Is Unsane a silly movie? Yeah, it kind of is. You need to swallow a lot of implausibilities and look past a number of clunky plot details to enjoy it, but then the film offers so much to enjoy! Unsane has some of hysterical energy of films like The Snake Pit and Shock Corridor (the character played by an affable Jay Pharoah feels like a nod to Fuller's film), and Soderbergh is firing on all cylinders here. I loved the simple but brilliantly effective use of multiple exposures to share Sawyer's subjective experience of a hallucinogenic, while a climactic confrontation between Foy and Leonard in a padded cell is intense and brilliantly acted. The film slips gleefully from comedy to horror, and while it perhaps teeters too far into traditional slasher movie tropes in its overextended final moments, Unsane always feels thrillingly alive.

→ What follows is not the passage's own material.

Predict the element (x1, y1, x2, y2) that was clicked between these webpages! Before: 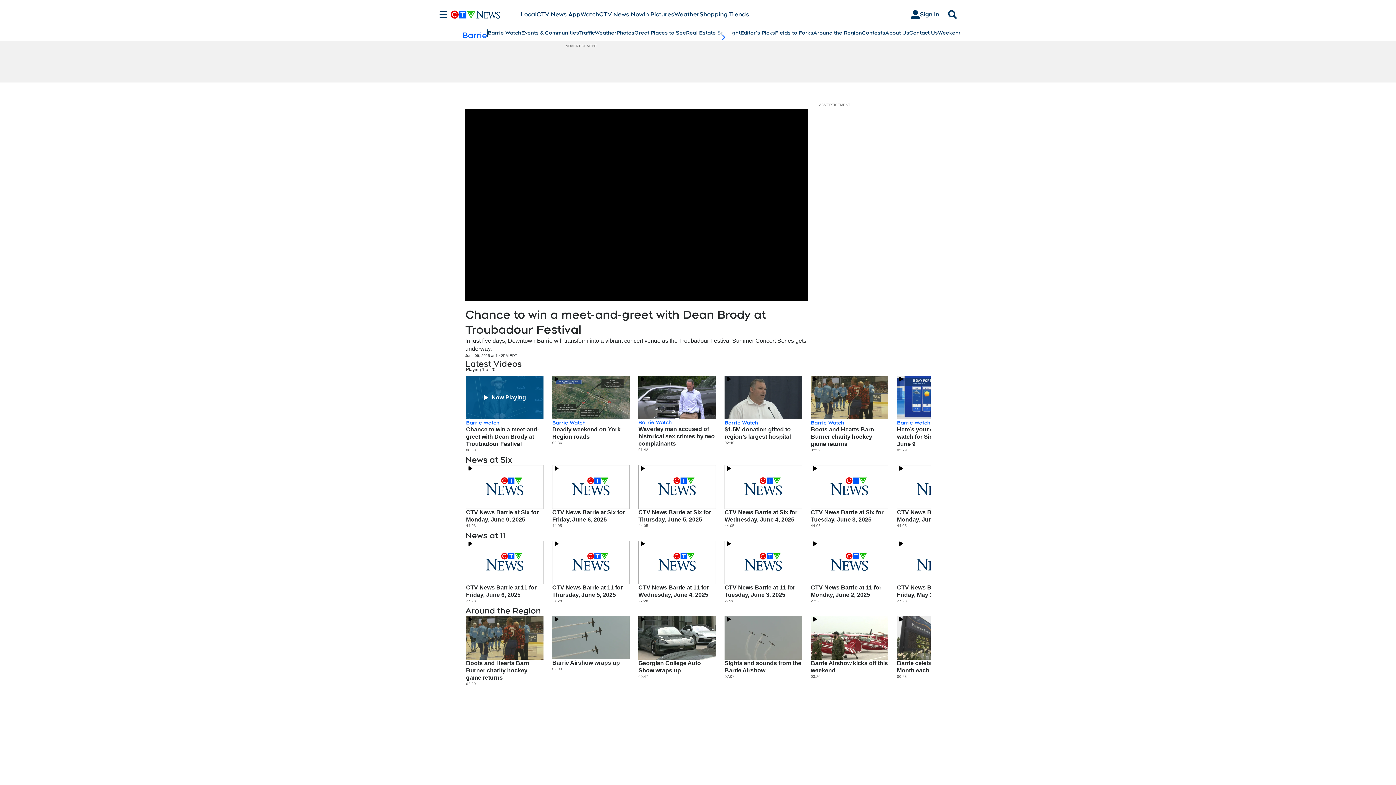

Those final moments take place in the woods as night falls, and a deep blue pall is cast across the film. Soderbergh's iPhone camera sometimes struggles to make out the distinguishing features of the actors in such an environment, and while the director has been full of praise for this gadget as a filmmaking tool, its limitations are often glaringly evident. Unsane is full of crude, overexposed lighting and flat colours, but I found it refreshing to see a digital film that actually looks like a digital film. I've always had a fondness for the digital cinema of the late '90s and early 2000s, films that had their own distinct look and texture, before digital cinematography evolved to become a cheaper, lesser substitute for celluloid, and Unsane feels like a throwback to that visually fascinating era. iPhones won't replace movie cameras, but they will offer an alternative method of production that has its own aesthetic virtues and flaws, and it will be fascinating to see how more directors utilise it. By the time they do, Steven Soderbergh will surely have long moved on to his next experiment.